Composition of breakfast cereals

The nutritional composition of WGO and NWG breakfast cereals were provided by Jordans Cereals (Biggleswade., UK) except for the β-glucan content which was analyzed by Leatherhead Food Research (using the Megazyme kit). The energy content of the WGO and NWG cereals was 417 kcal/100 g and 380 kcal/100 g, respectively. WGO, in the form of Granola breakfast cereal, comprised mainly of whole grain oats with small amounts of almond and dried fruit, and contained (per 100 g) 67.8 g carbohydrates, of which 26.8 g sugars; 8.3 g protein, 12.4 g fat, 6.3 g fiber and 2.9 g β-glucan. NWG, in the form of flaked corn cereal, contained (per 100 g) 84.4 g carbohydrate, of which 8.8 g sugars; 7.4 g protein, 1.1 g fat, 3.0 g fiber and no detectable β-glucan.

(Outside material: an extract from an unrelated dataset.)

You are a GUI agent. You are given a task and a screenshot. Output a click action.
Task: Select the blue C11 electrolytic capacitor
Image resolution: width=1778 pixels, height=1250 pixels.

Culture independent enumeration of fecal bacteria

Fecal bacteria enumeration was the primary outcome measure. Fecal samples were stored in an anaerobic cabinet (10% H2; 10% CO2; 80% N2) for no longer than 2 h prior to processing. Changes in fecal bacteria populations upon consumption of the test and control cereals were monitored using 16S rRNA probes labeled with Cy3 for specific bacterial groups or the nucleic acid stain DAPI for total bacterial counts and Fluorescence in situ Hybridisation (FISH). The bacterial groups selected for enumeration were Bifidobacterium spp., Bacteroides/Prevotella spp., Lactobacillus/ Enterococcus spp., Clostridium coccoides-Eubacterium rectale group, Clostridium histolyticum group, and Atopobium cluster including most Coriobacteriaceae species, using the specific probes Bif164, Bac303, Lab158, Erec482, His150, and Ato291, respectively (Langendijk et al., 1995; Manz et al., 1996; Franks et al., 1998; Harmsen et al., 2000). FISH was performed essentially as described by Rycroft et al. (2001) and Daims et al. (2005). Briefly, fecal samples (375 μl) fixed in 4% paraformaldehyde (pH 7.2) overnight at 4°C were then centrifuged at 1500 × g for 5 min, washed twice with phosphate buffer saline (PBS 0.1 M, pH 7.0), re-suspended in a mixture of PBS/99% ethanol (1:1 v/v) and stored at −20°C for up to 3 months.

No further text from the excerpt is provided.